I am a practical person and pragmatic, I am not afraid to challenge the status quo or give my opinion. I know where I want to get to, leveraging my energy to connect people and ideas to build a bank that is simpler, easier and more accessible for customers. Collaboration and inspiring the team to go the extra miles for our customers are my drivers, as well as enabling our talent to embrace the numerous opportunities open up by digital. I am an optimistic, enjoy life and suffer from Nomophobia (phobia of being out of mobile phone reach). I try to be the leader I aspire to be, and recently started to integrate Headspace exercises as part of my daily routine to practice mindfulness.


What advice would you give to your younger self?


Stay confident, trust yourself and have fun in what you do. Don't forget to have fun.

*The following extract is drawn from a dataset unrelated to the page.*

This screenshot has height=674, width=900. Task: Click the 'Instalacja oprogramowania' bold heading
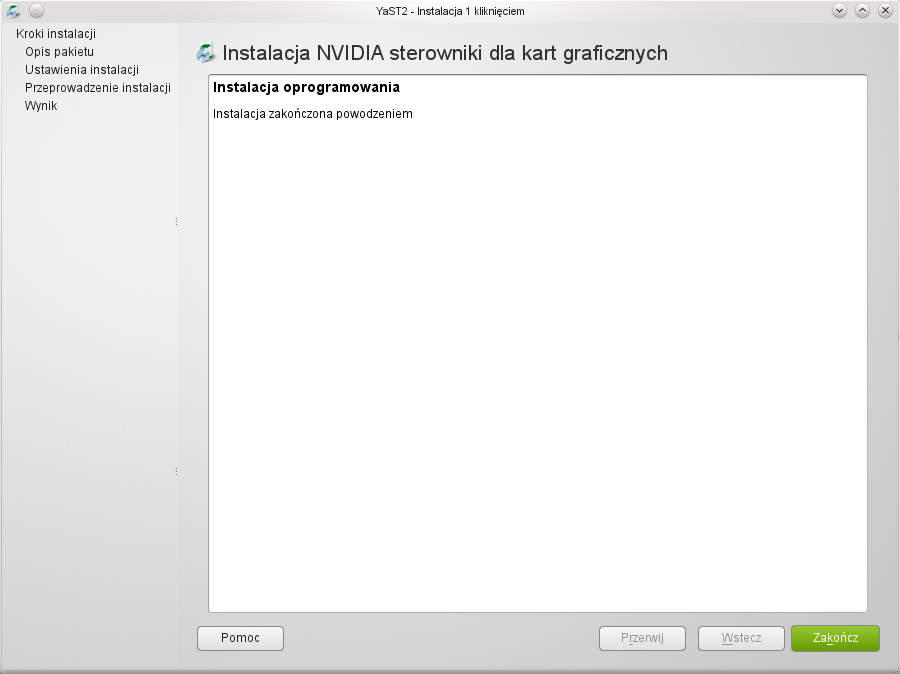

What would you like to achieve in the next 5 years?


Supporting governments on harnessing digital to enable better, simpler and more efficient industries and societies on strategic topics such as customer-led innovations, data privacy, cyber-security, setting-up and running businesses, efficient financial services rails and education systems. There is a big opportunity that we shouldn't miss out on.

Lloyds Banking Group is on its way to becoming the best bank for customers by, amongst other things, shaping the way Britain banks. We are very involved in the startup accelerator system. When you are the biggest bank in the UK, you have an important role to play. We have already helped create 40 start-ups with innovative solutions for our customers and are nurturing employment in different areas in our economy. That is something I would like to continue and grow 10-fold over the next 10 years.

Enabling female talent to lead companies as C-level executives will remain part of my agenda, research show that companies led by a diverse workforce perform better and this is not a women fight but about making organisation more modern and reflecting their customer base.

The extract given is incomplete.